Büyük romancı. içimizdeki şeytan kitabı başından itibaren her cümlesiyle insanı çok etkiliyor. kürk mantolu madonna ise ikinci yarısında basit bir aşk hikayesine dönüşmüş gibi.
Biz zamanında sabahattin ali okurken komünist köpeğe bak bunlar bölücü diyorlardı. Hey gidi günler. Koca sabahattin ali şimdi kendini bilmez çoluk çocuğun saçma çamura batmış kuru aşk sözleri dolu zihinlerin içinde. Ben vazgeçtim arkadaş. Siz okumayın böyle yazarlarımızı. Siz açın o kuru çamura batmış sevda sözlerini zihninize dolduran kahraman tazeoğlu falan okuyun. Allah muhafaza bunlar birgün oğuz Atay falan okumaya kalkarsalar halimiz nice olur.
varlıkla yokluk arasındaki ince çizgiyi çok iyi çizebilen üst düzey bir yazar. zira eserlerinde toplumun ya da kişilerin içine düştüğü kaosu o kadar net ve tokat gibi yüze vururcasına anlatır ki feleğiniz şaşar. öz itibariyle hasan ali toptaş ile garip bir benzerliği var. kütüphanede çalıştığım süre boyunca ilk dadandığım raftı noir social yazarlar. tarifi imkansız bir yalnızlık sunar size ve bittiğinde sizi onunla baş başa bırakır. insanın dolu dolu bir hayat yaşaması için mutlu olması gerekmez. önemli olan içinde bulunduğun karakterle bütünleşmek.
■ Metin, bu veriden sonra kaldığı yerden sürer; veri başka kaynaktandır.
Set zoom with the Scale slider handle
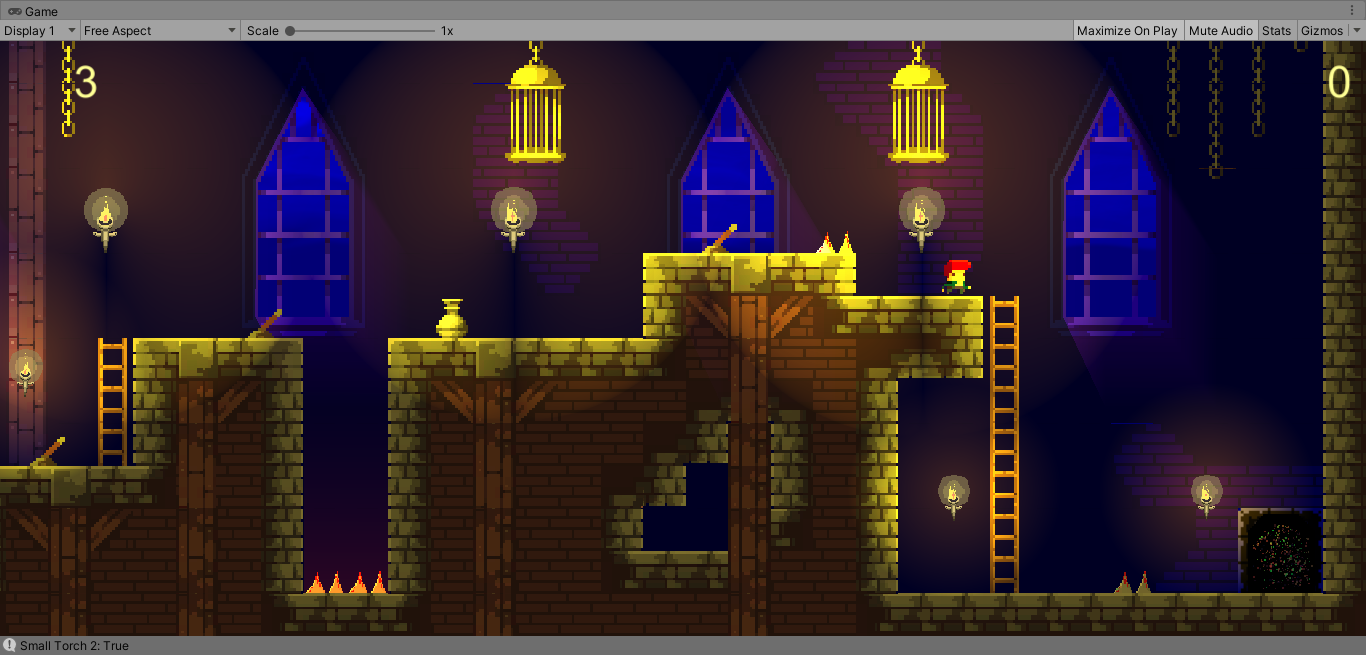1366x655 pixels. point(289,30)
Önceleri milliyetçi iken sonradan sapıtarak komünist olan, fakat düşüncelerini değiştirdiğini ispat etmedikçe kendisine iş verilmeyeceği söylendikten sonra sözde hükumet tarafına geçen zat.
insanın toplumsal zayıflıklarını işlerken aynı zamanda da her sayfasında düşündürecek kadar derin bir kurgu oluşturduğunu düşündüğüm yazar. Her kitabında yer alan karakterlerin ayrı ayrı farklı bir insanı temsil ettiğini de düşünüyorum.
Toplumu, insanı ve olayları dönem koşullarına bağlı kalarak ve her zaman dönemindeki yazarlardan daha kalıcı, özgün bir şekilde birleştirmiştir. Romanları sarar, sıkılmazsınız. Okumanızı tavsiye ederim.
"Kadın bir erkeğe varmaz, kadın bir erkeğe verilmez ve bir erkek bir kızı almaz, (almak, vermek) bu tabirler kadını kıymetten düşüren, ona ahkâr (en hakir) mahiyeti veren şeylerdir ve her şeyden evvel bu zihniyeti kadınlarımız kafalarından çıkartmalıdır; bilmelidirler ki iki cins birbirleriyle hayatlarını birleştirirken yuvaya getirdikleri aynı kıymette şeylerdir ve koca 'mal sahibi' değil, ortak, hayat ortağı demektir. Bu hukuk müsavatı kadınlarımızın şuurunda yer ettikten sonra onların kuvvetli ve hakiki bir insan olmak için dimağî ve fikrî sahada da yükselmek isteyecekleri tabiidir.
Memleketimizin kadın ve erkeklerini, biri diğerini sürükleyen ve taşıyan değil, el ele ve aynı tempoda yürüyen iki mahluk olarak göreceğimiz günün uzak olmamasını dilerim. Bu kadar efendim."
- Sabahattin Ali, 17.10.1932
severim sabahattin aliyi.
dürüsttür.
cesurdur söylerken.
öyle insanları mutlu edeceğim diye kıvırmaz.
sen şeytana uydum derken daha şimdiden; o bak ne diyor. her şey insanın kendi içinde.
lisede edebiyat hocasının zorla aldırdığı kuyucaklı yusuf romanı hâlâ kitaplığımda duran yazar. o zamanlar okuma alışkanlığım hiç yoktu. yine de ortalarına kadar gelmiştim sanki, bayağı okuduğumu hatırlıyorum. sonra nerede kaldığımı mı unuttum, sarmadı da mı bıraktım hatırlamıyorum.
o zaman, kitabı çok sevmemiştim. baş parmağı kopuk bir adamın yaşamını anlatıyordu, bunu hatırlıyorum bir tek. parmağın kopukluğunu betimlediği kısımlarda, o imgeyi çok net hayal ettiğim için biraz rahatsız olmuştum, kendimi yerine koyduğum için de biraz. belki şimdi okusam hoşuma gidecek, emin değilim. bir ara başlayayım bu kitaba da en iyisi.
eşcinsel olduğu söylenegelen türk yazarlardandır ayrıca sabahattin ali.